We call this the CIFAR-10 dataset, after the Canadian Institute for Advanced Research, which funded the project. In addition to this dataset, we have labeled another set – 600 images in each of 100 classes. This we call the CIFAR-100 dataset. The methodology for collecting this dataset was identical to that for CIFAR-10. The CIFAR-100 classes are mutually exclusive with the CIFAR-10 classes, and so they can be used as negative examples for CIFAR-10. For example, CIFAR-10 has the classes automobile and truck, but neither of these classes includes images of pickup trucks. CIFAR-100 has the class pickup truck. Furthermore, the CIFAR-100 classes come in 20 superclasses of five classes each. For example, the superclass reptile consists of the five classes crocodile, dinosaur, lizard, turtle, and snake. The idea is that classes within the same superclass are similar and thus harder to distinguish than classes that belong to different superclasses. Appendix D lists the entire class structure of CIFAR-100.

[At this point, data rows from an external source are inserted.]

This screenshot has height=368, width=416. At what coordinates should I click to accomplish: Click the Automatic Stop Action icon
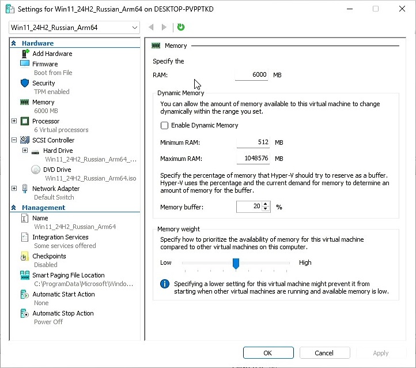(25, 313)
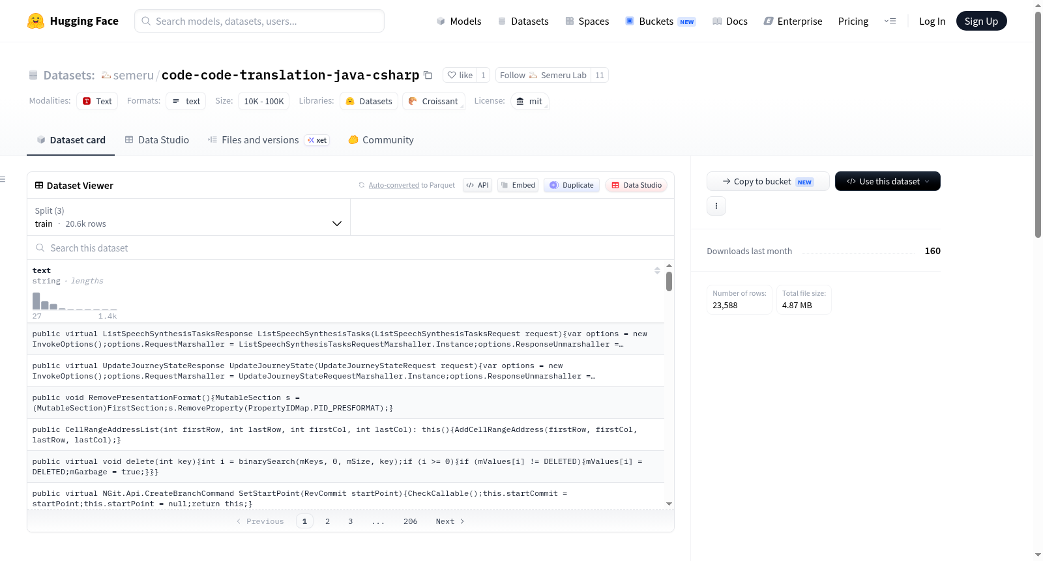
Task: Go to page 2 of the dataset
Action: (327, 521)
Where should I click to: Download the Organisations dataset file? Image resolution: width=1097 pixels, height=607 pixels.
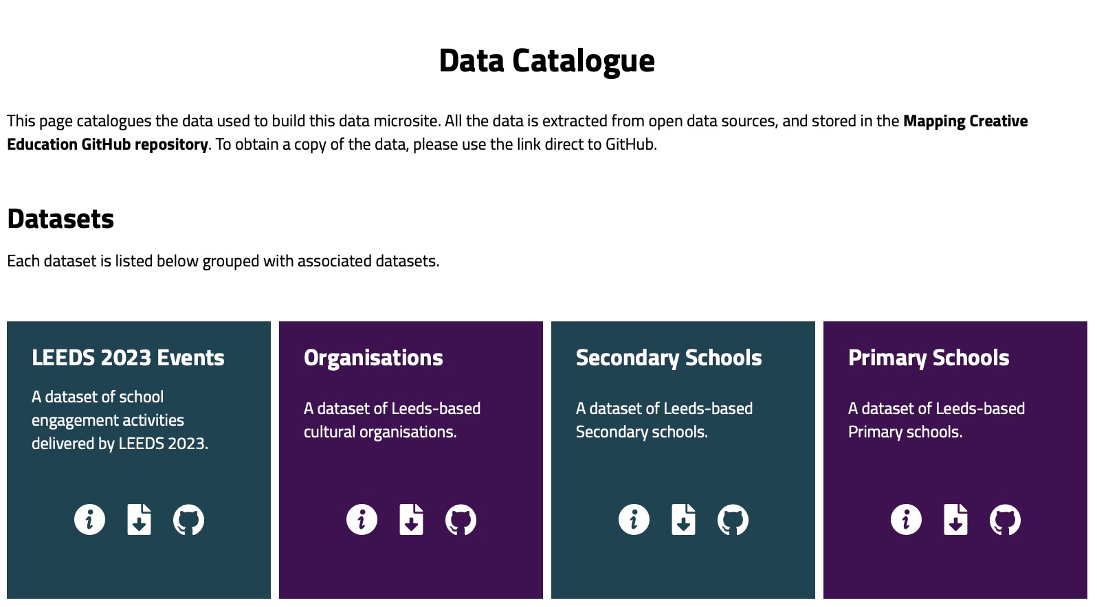coord(412,520)
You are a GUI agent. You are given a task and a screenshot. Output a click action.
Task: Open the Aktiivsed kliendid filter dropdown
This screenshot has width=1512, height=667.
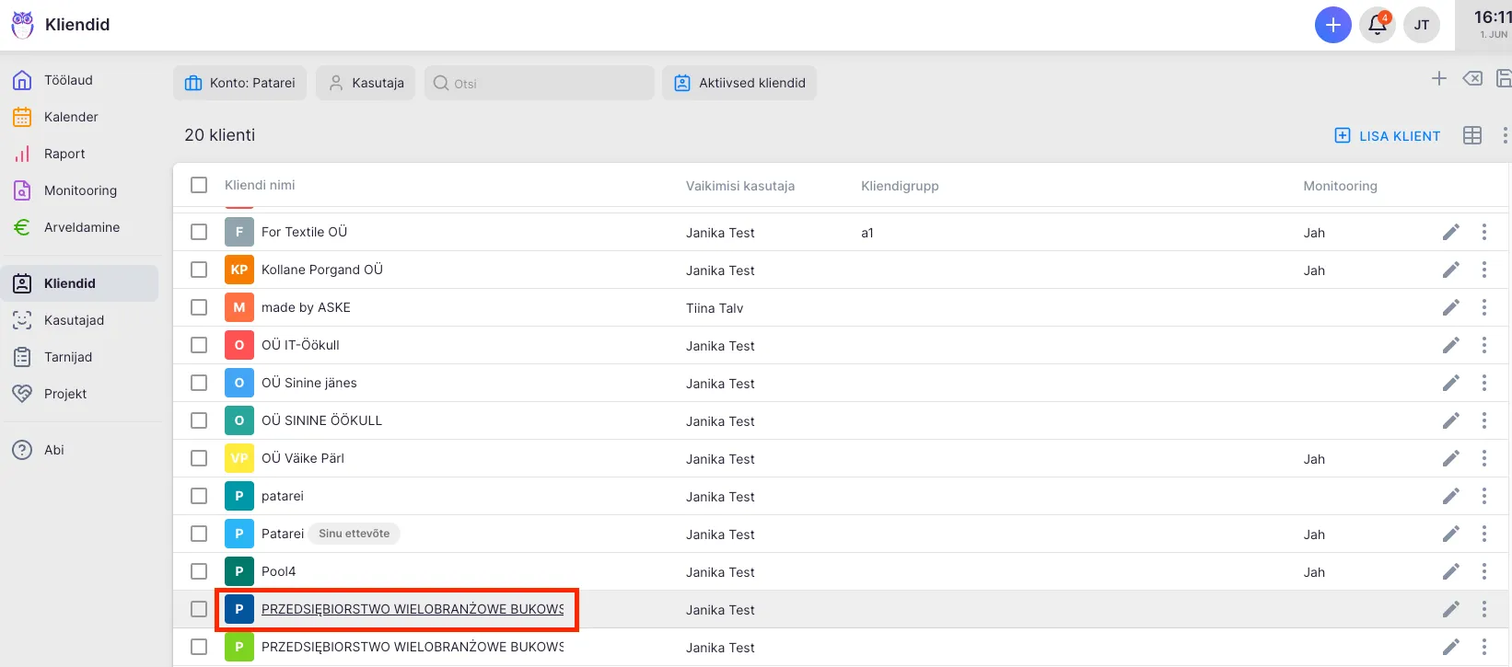[x=739, y=83]
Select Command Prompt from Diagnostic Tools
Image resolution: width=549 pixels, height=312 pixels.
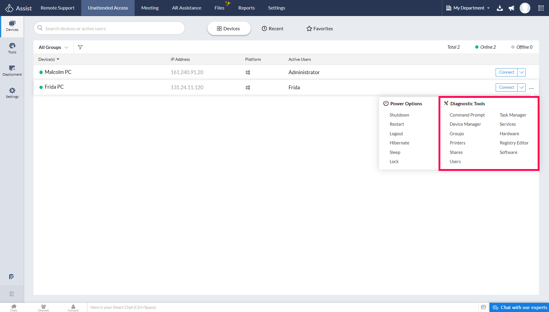click(467, 115)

All of our experiments were with the CIFAR-10 dataset because the CIFAR-100 was only very recently completed.
[^1]: We thank Vinod Nair for his substantial contribution to the labeling project.
[^2]: The instruction sheet which was handed out to the labelers is reproduced in Appendix C.

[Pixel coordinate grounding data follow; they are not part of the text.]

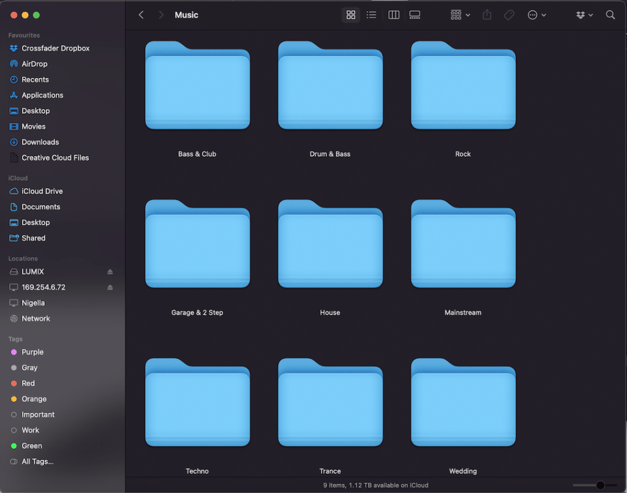
Task: Select iCloud Drive in the sidebar
Action: coord(42,191)
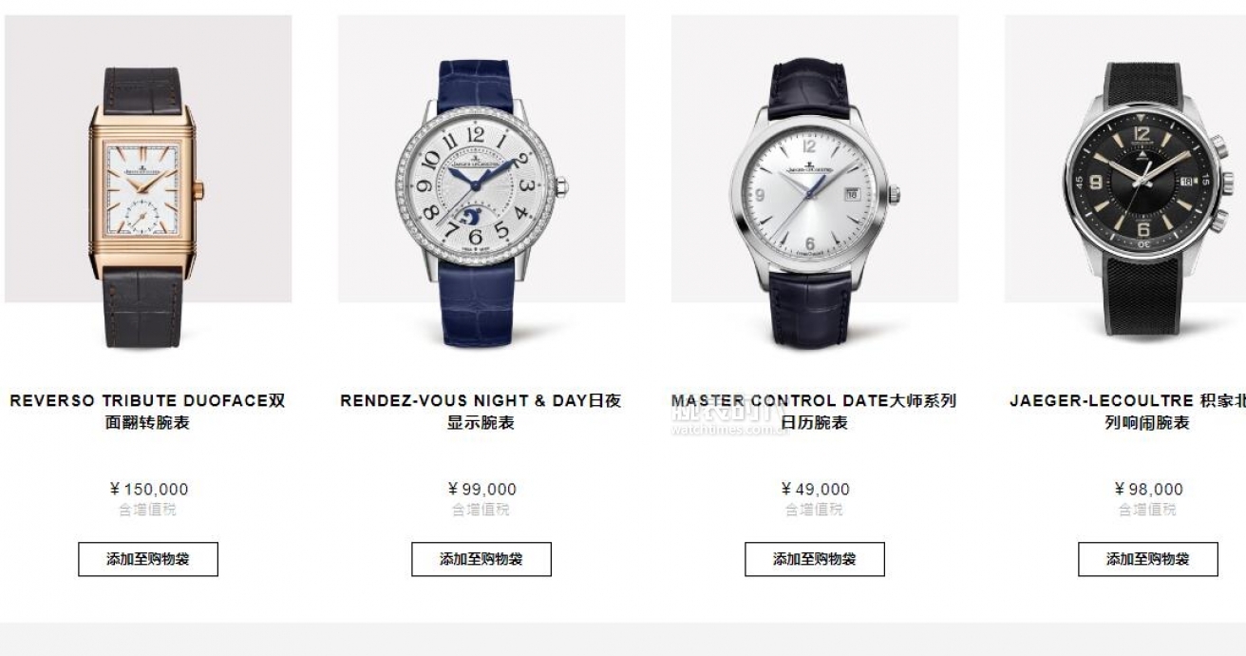View the black Polaris watch image
The width and height of the screenshot is (1246, 656).
[1125, 183]
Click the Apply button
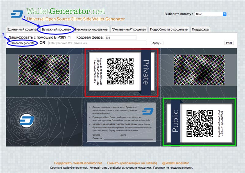The width and height of the screenshot is (245, 173). coord(157,43)
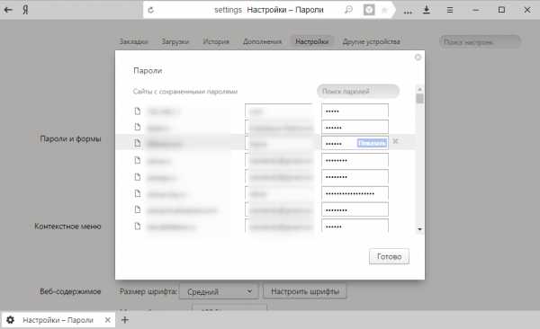Reload the page with the refresh icon
540x329 pixels.
[151, 10]
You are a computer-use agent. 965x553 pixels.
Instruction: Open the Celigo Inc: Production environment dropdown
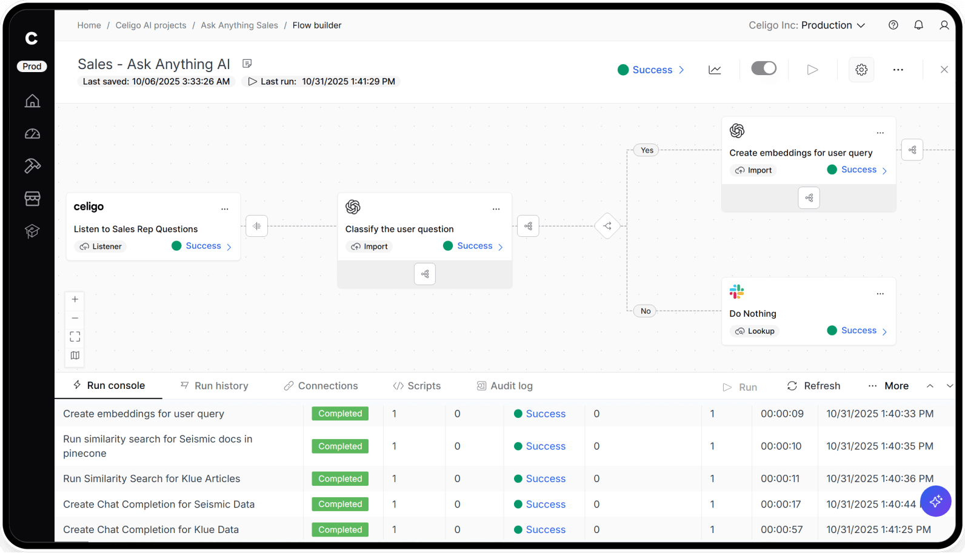point(807,25)
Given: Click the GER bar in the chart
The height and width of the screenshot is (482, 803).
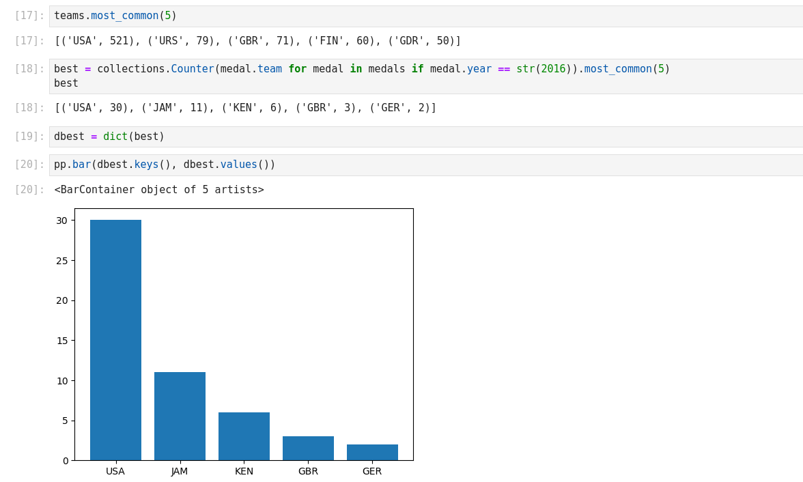Looking at the screenshot, I should pyautogui.click(x=372, y=453).
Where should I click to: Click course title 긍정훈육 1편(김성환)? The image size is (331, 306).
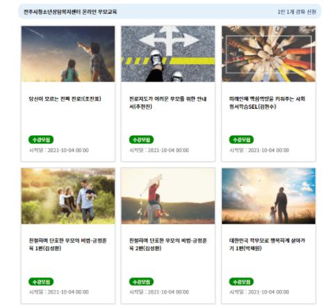67,245
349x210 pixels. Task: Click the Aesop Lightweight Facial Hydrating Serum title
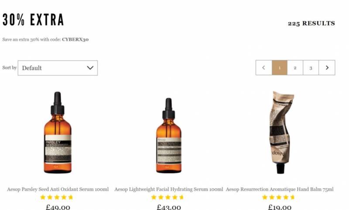point(169,190)
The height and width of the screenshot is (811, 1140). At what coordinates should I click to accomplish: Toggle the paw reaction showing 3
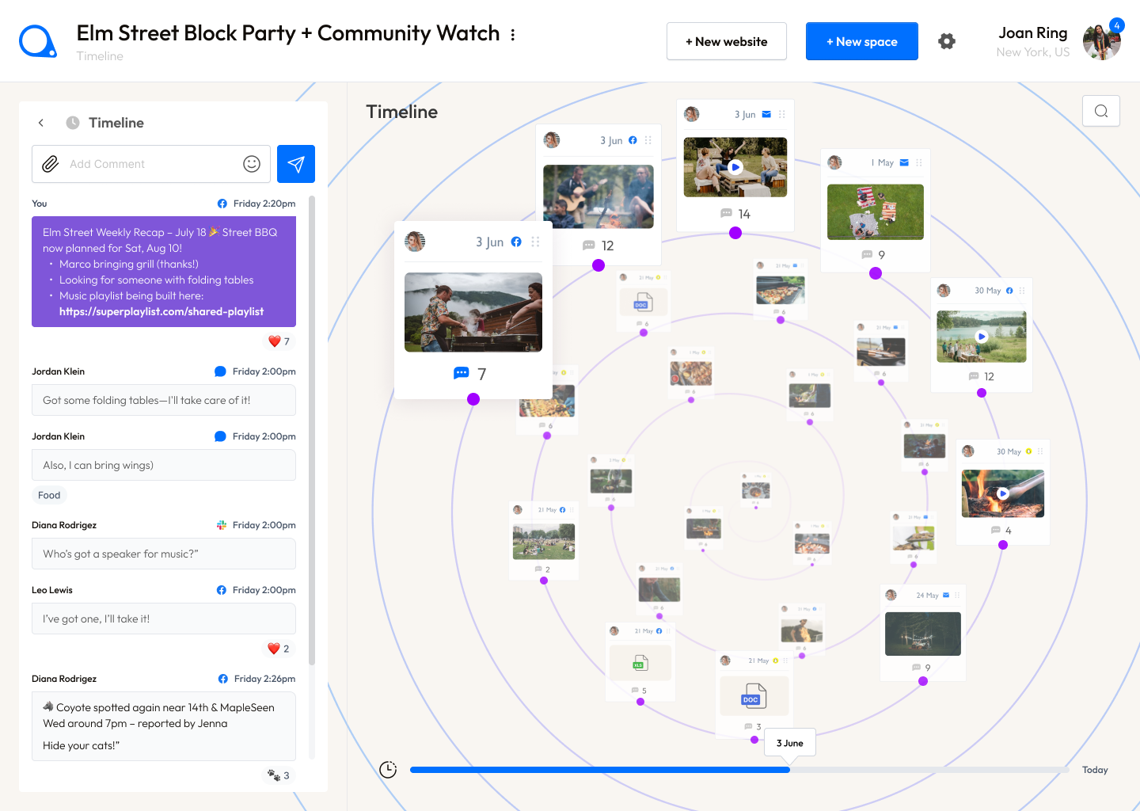pyautogui.click(x=278, y=775)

We compared several methods of classifying the images in the CIFAR-10 dataset. Each of these methods used multinomial logistic regression at its output layer, so we distinguish the methods mainly by the input they took:
One can also use the features learned by an RBM to initialize a neural network, and this gave us our best results (this approach was presented in [6]). The neural net had one hidden layer of logistic units ($f(x) = \frac{1}{1+e^{-x}}$), whose weights to the visible units we initialized from the RBM trained on raw (unwhitened) pixels. We initialized the hidden-to-output weights from the logistic regression model trained on RBM features as input. So, initially, the output of the neural net was exactly identical to the output of the logistic regression model. But the net learned to fine-tune the RBM weights to improve generalization performance slightly. In this fashion it is also possible to initialize two-hidden-layer neural nets with the features learned by two layers of RBMs, and so forth. However, two hidden layers did not give us any improvement over one. This result is in line with that found in [10].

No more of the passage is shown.